090792 Moxy Früvous, Ottawa, ON

Todd Snelgrove's avatarPosted by

As far as I can tell, it was the coming together of three unlikely factors that explain the almost inexplicable (if brief) rise of Moxy Früvous: 

1) They were following the success of the similarly quirky but vastly more talented Barenaked Ladies like a car following an ambulance through rush hour traffic.

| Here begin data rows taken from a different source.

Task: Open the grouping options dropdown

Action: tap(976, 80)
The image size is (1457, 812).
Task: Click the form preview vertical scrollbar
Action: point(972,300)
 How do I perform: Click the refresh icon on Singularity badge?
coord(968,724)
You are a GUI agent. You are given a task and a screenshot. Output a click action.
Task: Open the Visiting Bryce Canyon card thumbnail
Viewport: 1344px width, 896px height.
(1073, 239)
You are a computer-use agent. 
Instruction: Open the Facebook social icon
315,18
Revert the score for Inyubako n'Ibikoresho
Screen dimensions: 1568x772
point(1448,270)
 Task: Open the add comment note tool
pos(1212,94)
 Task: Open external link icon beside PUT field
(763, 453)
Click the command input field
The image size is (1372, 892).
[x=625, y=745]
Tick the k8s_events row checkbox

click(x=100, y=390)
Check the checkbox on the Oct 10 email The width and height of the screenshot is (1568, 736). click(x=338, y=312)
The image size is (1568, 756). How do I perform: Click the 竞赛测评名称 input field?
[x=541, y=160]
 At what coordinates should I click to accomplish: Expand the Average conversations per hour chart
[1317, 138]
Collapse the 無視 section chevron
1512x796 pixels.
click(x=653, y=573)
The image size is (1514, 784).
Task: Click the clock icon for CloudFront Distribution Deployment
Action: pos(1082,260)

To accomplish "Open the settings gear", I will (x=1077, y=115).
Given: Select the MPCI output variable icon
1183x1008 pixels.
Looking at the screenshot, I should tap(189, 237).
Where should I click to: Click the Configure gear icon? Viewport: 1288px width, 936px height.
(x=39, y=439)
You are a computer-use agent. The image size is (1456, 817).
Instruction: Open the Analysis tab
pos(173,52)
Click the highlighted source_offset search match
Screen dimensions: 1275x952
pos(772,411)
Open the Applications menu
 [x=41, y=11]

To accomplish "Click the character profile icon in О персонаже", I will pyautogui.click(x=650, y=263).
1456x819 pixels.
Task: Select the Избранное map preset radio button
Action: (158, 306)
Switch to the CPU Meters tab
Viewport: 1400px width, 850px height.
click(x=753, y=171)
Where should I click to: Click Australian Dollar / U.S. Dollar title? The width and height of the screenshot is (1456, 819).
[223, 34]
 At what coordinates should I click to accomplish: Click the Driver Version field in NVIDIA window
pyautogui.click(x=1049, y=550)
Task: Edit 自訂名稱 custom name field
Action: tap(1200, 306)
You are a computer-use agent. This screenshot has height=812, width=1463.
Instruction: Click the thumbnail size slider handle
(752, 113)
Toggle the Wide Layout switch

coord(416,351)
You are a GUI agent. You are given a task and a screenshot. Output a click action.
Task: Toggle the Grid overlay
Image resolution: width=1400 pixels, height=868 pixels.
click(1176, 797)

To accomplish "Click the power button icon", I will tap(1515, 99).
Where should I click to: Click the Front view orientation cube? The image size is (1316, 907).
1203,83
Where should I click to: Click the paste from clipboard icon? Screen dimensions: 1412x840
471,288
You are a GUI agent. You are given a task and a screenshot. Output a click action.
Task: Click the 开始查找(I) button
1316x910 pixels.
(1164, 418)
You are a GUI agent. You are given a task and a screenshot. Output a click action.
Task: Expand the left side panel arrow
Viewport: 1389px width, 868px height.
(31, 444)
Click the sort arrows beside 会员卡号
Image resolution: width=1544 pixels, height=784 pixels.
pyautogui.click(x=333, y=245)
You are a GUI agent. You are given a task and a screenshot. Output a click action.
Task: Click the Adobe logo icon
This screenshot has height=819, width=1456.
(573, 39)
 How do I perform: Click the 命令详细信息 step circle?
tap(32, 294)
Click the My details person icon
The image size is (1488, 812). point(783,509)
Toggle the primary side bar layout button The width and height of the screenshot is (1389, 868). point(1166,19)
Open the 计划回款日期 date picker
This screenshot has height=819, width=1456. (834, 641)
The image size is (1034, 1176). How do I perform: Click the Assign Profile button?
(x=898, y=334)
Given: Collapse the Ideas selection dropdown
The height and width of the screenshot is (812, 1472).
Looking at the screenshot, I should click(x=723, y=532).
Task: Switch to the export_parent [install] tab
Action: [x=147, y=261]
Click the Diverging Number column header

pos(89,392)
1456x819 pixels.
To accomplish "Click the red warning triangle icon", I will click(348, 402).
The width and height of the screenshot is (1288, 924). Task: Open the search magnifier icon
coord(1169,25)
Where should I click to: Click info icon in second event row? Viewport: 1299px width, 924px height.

2) They were an unnatural but inevitable extension of the boyband phenomenon, providing a harmony-rich inoffensive swoon for the aging teeny-bopper set, and

3) They were pre-fulfilling the prophecy post-cast by The Simpson’s in their iconic B Sharps episode from 1993.  (Homer: “Rock and roll had become stagnant, ‘Achy Breaky Heart’ was seven years away.  Something had to fill the void, and that something was barbershop.”)

In detail:

The Barenaked Ladies had recently completely rewritten the rules for Canadian independent music.  Their home-made Hamburger Tape sold 100,000 copies, in a time when an indie band was lucky to sell half of a run of 1,000 cassettes.  Sam The Record Man suddenly had an indie section at every checkout counter across the country and they were looking for similar, funny-but-also-musically-solid tapes to add to these racks and it wouldn’t hurt if it was CanCon either.  Moxy Früvous fit the bill perfectly.

As it has always been, while the best, most enduring music of the era was steeping on the backburner, the biggest selling records of the late ’80’s were syrupy pop songs, most of them recorded by slick boyband vocal groups that sold their souls for a handful of hip(notic) dance moves guaranteed to sell a lot of units to a lot of starry-eyed teenagers.  When these kids grow up they inevitably move on, but many of them don’t move very far.  Again, enter Moxy Früvous.

And finally, the track record of The Simpsons-as-Nostradamus is universally considered beyond reproach and their cynical ability to foresee trends (even in retrospect) cannot be dismissed.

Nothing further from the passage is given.